start DATASET EXCERPTS
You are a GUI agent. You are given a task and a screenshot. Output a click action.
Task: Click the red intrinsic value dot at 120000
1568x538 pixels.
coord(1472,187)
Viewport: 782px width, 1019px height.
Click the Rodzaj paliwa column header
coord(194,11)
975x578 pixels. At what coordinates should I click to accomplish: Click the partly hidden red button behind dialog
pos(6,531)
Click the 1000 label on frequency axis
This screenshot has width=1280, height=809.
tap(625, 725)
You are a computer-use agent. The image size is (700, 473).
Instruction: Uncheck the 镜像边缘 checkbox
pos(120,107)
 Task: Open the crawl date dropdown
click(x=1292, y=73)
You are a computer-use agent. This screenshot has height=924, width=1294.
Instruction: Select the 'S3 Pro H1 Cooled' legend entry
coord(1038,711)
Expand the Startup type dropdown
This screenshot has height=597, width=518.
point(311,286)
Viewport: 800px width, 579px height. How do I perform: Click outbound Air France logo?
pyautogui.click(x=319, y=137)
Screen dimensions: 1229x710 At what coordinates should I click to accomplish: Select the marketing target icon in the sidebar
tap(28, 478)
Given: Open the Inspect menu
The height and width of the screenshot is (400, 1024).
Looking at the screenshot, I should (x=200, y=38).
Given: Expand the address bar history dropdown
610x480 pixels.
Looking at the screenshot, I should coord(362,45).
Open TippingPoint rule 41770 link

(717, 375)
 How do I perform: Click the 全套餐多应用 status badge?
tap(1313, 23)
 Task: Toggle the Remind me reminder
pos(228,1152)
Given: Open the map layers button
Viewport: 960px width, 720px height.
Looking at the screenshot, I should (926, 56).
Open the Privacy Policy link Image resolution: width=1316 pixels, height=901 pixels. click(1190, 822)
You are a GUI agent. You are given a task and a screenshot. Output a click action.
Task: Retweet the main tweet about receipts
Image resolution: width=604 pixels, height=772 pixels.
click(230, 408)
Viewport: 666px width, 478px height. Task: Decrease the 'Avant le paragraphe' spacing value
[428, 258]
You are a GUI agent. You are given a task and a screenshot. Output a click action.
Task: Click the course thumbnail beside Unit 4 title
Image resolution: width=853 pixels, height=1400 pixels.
end DATASET EXCERPTS
* **AIM OF THE TASK**
Echo back, word for word, the lines that begin with the line containing "You are a computer-use agent. The" and end with the line containing "point(311,286)", including both of those lines.

* **SOLUTION TO THIS PROBLEM**
You are a computer-use agent. The image size is (700, 473).
Instruction: Uncheck the 镜像边缘 checkbox
pos(120,107)
 Task: Open the crawl date dropdown
click(x=1292, y=73)
You are a computer-use agent. This screenshot has height=924, width=1294.
Instruction: Select the 'S3 Pro H1 Cooled' legend entry
coord(1038,711)
Expand the Startup type dropdown
This screenshot has height=597, width=518.
point(311,286)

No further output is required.